I suppose it is now high time to draw to a conclusion, I shall therefore only make a very brief reflection upon some few of those cruelties that have been exercised against the professors of the gospel, in our neighboring countries.

 

It is observed that Henry the second of France, being incensed against the Protestants by the Duchess of Valentinois his Concubine, took once an oath that he would see with his own eyes the burning of Du Bourg; but the wise God had otherwise disposed of affairs, for a splinter of Count Montgomeries Lance, as he was running with him at Tilt, rebounding, and glancing into his eye, wounded him to sorely, that he died within a few days after. And which is yet more remarkable, as they carried him off the place, he turned his face toward the Bastille, and with a deep sigh confessed, that he had most unjustly persecuted and afflicted the honest and good people that were within that place.

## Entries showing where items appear
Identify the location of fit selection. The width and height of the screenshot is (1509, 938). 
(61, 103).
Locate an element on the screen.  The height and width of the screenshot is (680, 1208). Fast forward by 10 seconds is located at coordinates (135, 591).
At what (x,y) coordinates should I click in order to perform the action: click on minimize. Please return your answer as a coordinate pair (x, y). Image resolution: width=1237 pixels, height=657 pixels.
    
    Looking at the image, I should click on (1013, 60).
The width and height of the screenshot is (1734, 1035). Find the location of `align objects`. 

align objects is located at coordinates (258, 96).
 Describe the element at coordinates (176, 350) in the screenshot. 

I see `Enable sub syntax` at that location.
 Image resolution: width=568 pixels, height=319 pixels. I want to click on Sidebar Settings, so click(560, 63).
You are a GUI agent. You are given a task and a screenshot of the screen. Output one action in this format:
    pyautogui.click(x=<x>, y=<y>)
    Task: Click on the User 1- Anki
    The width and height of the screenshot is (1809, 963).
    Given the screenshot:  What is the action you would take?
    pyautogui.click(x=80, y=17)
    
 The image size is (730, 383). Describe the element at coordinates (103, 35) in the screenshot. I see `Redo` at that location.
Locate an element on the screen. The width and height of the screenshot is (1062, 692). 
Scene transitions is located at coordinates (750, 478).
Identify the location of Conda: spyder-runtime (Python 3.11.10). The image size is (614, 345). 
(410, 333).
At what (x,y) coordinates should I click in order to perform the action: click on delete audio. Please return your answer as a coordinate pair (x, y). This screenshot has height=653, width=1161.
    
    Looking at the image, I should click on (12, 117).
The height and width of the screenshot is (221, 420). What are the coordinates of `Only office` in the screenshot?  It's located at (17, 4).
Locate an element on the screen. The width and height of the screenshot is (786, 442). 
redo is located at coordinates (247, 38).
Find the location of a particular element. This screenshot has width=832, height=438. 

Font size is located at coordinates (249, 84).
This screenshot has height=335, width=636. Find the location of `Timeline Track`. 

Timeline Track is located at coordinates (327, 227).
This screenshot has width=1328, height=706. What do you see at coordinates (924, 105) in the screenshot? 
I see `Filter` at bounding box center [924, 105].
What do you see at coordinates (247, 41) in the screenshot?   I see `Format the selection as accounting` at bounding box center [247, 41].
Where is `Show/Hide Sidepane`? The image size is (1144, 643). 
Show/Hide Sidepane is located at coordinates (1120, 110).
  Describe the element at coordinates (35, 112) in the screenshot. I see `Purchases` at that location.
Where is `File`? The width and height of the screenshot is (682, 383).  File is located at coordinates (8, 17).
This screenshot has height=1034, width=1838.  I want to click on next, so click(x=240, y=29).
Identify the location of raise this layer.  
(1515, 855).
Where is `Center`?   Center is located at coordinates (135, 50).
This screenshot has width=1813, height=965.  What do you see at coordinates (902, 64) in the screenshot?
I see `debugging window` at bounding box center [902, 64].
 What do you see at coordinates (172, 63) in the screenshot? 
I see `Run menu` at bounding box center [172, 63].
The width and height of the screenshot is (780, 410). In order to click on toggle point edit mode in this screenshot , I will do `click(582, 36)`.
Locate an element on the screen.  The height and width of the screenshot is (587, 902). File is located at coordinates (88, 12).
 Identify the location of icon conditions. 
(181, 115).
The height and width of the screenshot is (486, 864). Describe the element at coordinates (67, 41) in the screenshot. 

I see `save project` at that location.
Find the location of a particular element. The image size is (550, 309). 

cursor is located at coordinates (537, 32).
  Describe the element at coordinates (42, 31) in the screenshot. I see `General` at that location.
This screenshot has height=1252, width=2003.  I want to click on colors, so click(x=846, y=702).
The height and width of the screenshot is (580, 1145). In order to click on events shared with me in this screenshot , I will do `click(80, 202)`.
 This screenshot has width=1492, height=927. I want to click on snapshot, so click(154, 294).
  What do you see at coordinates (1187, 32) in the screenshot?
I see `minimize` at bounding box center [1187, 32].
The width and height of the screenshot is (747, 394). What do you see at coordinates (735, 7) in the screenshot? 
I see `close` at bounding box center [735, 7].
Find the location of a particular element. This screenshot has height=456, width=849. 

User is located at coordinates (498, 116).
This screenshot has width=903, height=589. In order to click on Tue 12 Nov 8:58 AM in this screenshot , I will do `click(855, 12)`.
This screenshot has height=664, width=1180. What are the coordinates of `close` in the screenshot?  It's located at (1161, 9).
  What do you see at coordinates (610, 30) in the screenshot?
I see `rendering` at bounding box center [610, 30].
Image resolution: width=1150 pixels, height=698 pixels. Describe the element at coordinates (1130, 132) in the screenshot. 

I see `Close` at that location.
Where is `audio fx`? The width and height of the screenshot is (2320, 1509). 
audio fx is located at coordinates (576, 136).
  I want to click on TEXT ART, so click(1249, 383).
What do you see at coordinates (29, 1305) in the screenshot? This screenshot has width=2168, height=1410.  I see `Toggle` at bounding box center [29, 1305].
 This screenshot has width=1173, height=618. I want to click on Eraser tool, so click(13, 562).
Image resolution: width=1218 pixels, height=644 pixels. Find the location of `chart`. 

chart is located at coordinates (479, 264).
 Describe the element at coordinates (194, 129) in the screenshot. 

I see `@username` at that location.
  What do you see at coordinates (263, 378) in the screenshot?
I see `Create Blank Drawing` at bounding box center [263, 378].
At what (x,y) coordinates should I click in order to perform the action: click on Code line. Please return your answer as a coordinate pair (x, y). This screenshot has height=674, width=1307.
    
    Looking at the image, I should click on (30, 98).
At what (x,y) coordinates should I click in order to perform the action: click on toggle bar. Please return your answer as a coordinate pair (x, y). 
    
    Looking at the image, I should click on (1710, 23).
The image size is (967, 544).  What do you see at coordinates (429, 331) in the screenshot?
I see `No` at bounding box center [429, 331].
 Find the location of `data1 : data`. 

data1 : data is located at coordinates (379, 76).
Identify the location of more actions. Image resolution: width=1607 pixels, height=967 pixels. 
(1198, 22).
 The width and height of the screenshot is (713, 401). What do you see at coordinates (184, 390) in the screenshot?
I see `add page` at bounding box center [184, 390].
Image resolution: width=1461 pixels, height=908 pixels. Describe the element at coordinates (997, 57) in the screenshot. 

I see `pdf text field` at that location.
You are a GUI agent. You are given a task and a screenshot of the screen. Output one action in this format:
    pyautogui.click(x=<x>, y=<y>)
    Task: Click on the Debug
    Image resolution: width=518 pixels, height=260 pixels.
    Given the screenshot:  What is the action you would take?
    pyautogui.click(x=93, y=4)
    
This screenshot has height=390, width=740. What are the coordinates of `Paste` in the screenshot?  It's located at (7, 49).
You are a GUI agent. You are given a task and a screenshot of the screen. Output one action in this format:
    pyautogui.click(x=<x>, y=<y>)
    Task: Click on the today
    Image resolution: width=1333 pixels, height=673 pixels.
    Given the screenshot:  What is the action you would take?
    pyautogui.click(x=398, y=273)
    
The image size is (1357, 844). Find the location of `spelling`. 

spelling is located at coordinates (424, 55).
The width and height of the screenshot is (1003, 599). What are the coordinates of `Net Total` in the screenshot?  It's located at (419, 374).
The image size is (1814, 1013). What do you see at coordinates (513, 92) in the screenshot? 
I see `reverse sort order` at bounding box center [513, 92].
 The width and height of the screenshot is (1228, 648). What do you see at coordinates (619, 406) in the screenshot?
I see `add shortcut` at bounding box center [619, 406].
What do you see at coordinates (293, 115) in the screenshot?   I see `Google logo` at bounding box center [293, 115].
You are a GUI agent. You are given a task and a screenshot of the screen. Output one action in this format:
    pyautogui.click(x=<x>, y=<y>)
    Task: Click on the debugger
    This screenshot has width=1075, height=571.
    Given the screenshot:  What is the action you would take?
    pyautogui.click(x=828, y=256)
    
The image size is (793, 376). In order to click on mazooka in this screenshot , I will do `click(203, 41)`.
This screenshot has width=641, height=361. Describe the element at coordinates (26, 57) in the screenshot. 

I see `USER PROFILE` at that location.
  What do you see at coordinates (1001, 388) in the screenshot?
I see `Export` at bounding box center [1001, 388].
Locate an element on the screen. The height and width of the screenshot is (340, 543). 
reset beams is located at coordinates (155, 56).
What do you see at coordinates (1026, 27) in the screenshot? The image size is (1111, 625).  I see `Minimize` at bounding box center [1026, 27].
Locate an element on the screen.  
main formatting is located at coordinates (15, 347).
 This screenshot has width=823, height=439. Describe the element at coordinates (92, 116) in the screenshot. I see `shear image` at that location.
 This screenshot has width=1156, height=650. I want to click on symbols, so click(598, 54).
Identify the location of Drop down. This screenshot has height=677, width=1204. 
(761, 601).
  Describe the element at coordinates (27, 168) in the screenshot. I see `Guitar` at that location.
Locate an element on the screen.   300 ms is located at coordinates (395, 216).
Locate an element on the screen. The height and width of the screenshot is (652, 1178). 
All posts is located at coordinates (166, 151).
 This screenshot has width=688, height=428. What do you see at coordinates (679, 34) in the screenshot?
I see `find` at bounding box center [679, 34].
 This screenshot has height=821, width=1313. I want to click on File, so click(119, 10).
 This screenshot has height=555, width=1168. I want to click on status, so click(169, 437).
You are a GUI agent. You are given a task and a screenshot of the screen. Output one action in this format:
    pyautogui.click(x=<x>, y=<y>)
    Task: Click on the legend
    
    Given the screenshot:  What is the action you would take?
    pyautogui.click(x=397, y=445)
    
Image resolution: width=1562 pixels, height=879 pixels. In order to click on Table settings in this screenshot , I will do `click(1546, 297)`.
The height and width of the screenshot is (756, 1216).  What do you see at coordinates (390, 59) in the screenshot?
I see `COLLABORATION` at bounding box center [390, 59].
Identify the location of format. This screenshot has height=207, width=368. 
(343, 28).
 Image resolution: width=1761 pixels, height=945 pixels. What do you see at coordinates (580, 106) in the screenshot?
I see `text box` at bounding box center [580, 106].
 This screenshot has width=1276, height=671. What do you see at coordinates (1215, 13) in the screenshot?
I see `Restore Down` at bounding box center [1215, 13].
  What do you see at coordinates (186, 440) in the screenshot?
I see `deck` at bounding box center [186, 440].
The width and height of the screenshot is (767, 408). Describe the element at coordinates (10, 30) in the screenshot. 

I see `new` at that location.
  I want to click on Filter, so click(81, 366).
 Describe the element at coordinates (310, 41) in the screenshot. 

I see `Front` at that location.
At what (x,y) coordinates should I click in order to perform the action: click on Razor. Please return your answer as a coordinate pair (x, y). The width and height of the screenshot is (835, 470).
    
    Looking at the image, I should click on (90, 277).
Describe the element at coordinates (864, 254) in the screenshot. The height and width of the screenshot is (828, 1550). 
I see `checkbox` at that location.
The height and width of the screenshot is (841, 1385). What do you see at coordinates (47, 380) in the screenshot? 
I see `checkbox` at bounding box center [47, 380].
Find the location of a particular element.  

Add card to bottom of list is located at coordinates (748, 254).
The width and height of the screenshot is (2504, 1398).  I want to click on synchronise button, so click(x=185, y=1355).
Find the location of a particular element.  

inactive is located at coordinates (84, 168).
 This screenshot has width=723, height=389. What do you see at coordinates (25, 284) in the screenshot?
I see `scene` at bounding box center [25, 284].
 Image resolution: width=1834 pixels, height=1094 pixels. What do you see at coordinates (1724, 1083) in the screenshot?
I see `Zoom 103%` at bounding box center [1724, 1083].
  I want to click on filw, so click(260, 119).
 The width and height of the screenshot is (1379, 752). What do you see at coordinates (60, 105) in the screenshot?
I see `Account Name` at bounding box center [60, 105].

## What you need to do
1) According to the passage on persecution of Protestants, who incensed Henry the second of France against the Protestants?
2) From the passage on persecution of Protestants, extract the text starting with "It is observed" and going on through "within that place.".

## Full solutions
1) The Duchess of Valentinois, his Concubine.

2)
It is observed that Henry the second of France, being incensed against the Protestants by the Duchess of Valentinois his Concubine, took once an oath that he would see with his own eyes the burning of Du Bourg; but the wise God had otherwise disposed of affairs, for a splinter of Count Montgomeries Lance, as he was running with him at Tilt, rebounding, and glancing into his eye, wounded him to sorely, that he died within a few days after. And which is yet more remarkable, as they carried him off the place, he turned his face toward the Bastille, and with a deep sigh confessed, that he had most unjustly persecuted and afflicted the honest and good people that were within that place.